By the time kids get to their junior year, it's not unheard of to be taking five AP classes at once. By the time they graduate, they might have taken a lot more, especially if they loaded up on the online AP classes to pad that all-important grade point average.
Pretty soon you can't see your house under the Princeton Review books — unless your child blows off the tests, which happens in some cases.
And those who do show up could be scoring 1's and 2's, which do nothing for them in college.
Except … .
Nancy Hutek, a guidance counselor at Armwood High School in Seffner, said it never bothered her that her daughter, now a college sophomore, made A's and B's in her AP classes, but passed only one of seven exams.
"To me, the rigor and what she had to do in those classes helped her at the college level," Hutek said. "It's that high level of thinking."

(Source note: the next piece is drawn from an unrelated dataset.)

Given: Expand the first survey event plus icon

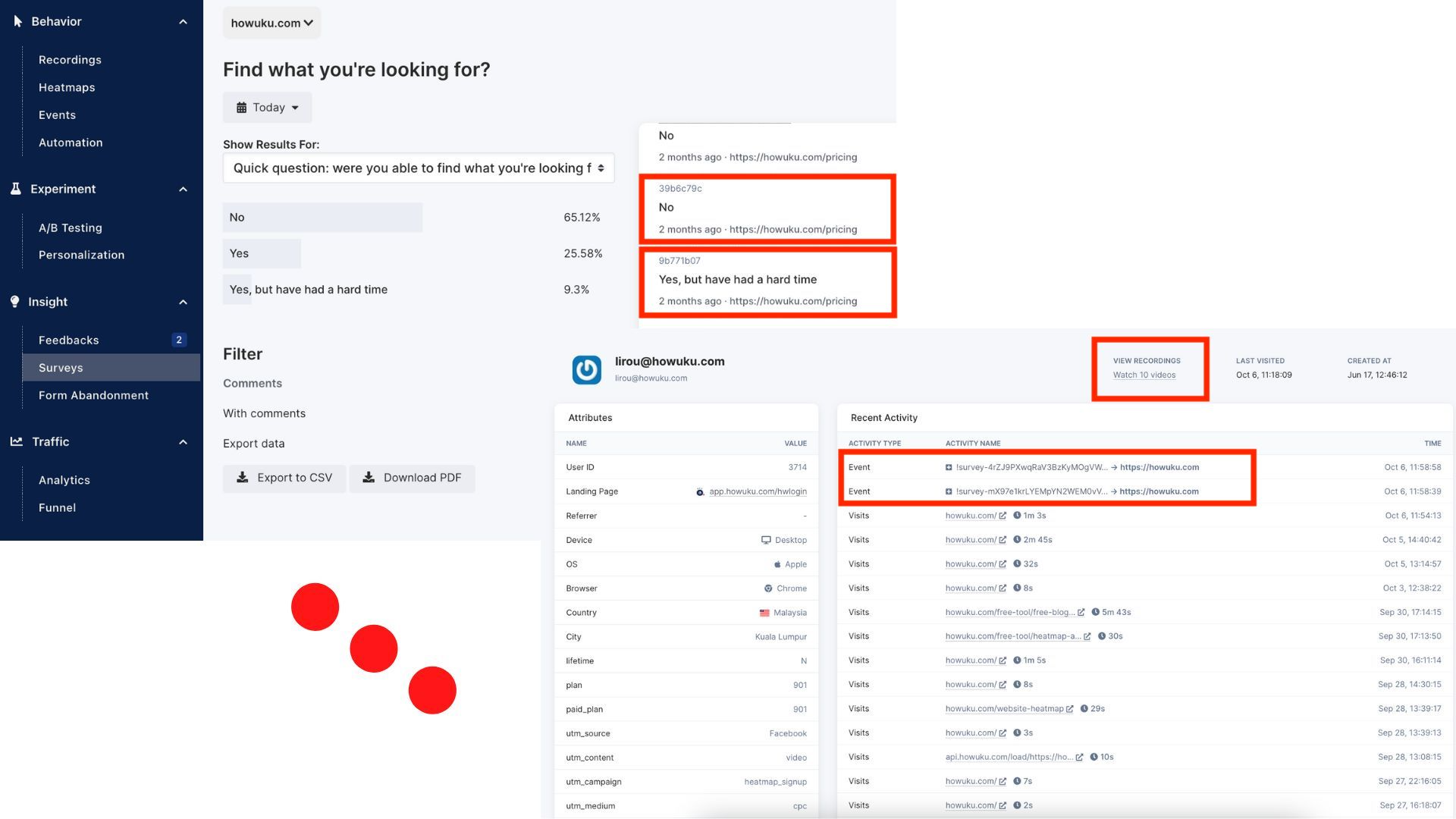Looking at the screenshot, I should [949, 468].
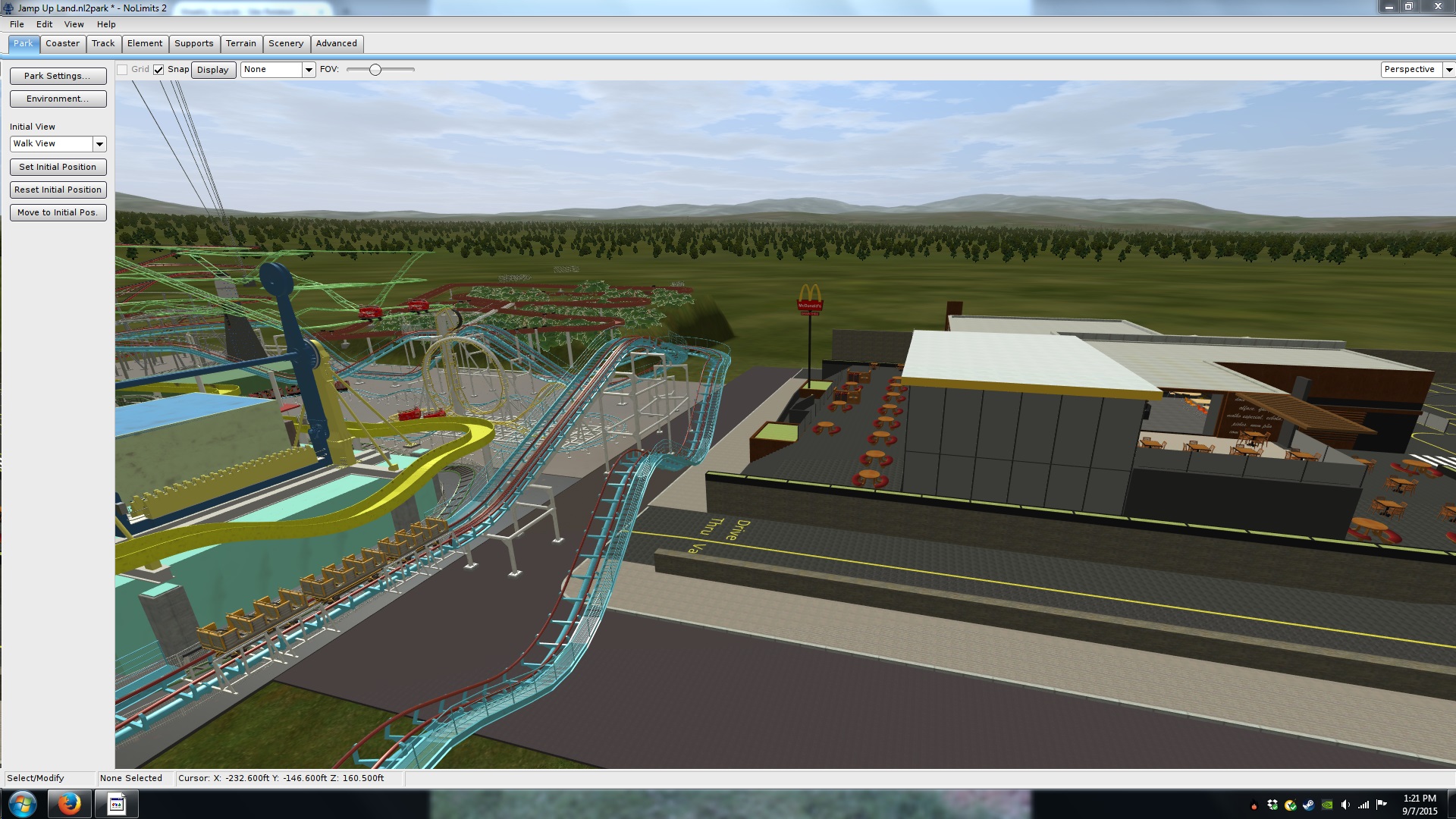
Task: Click the Dropbox tray icon
Action: point(1272,805)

That said, Hutek advises students to aim for balance. Don't take so many AP classes that you can't play a sport, she said. And be careful which courses you select. "Take AP courses in your strongest areas, where you are likely to succeed and get the most bang for your buck."
Time will tell if this was a worthy experiment. And I think the sad reality is that economics will be a much stronger factor in whether this generation actually makes it to college.
To those who can, I say stay the whole four years. You'll have the rest of your lives for the real world, real jobs and real responsibilities.
And you don't get extra GPA points for any of it.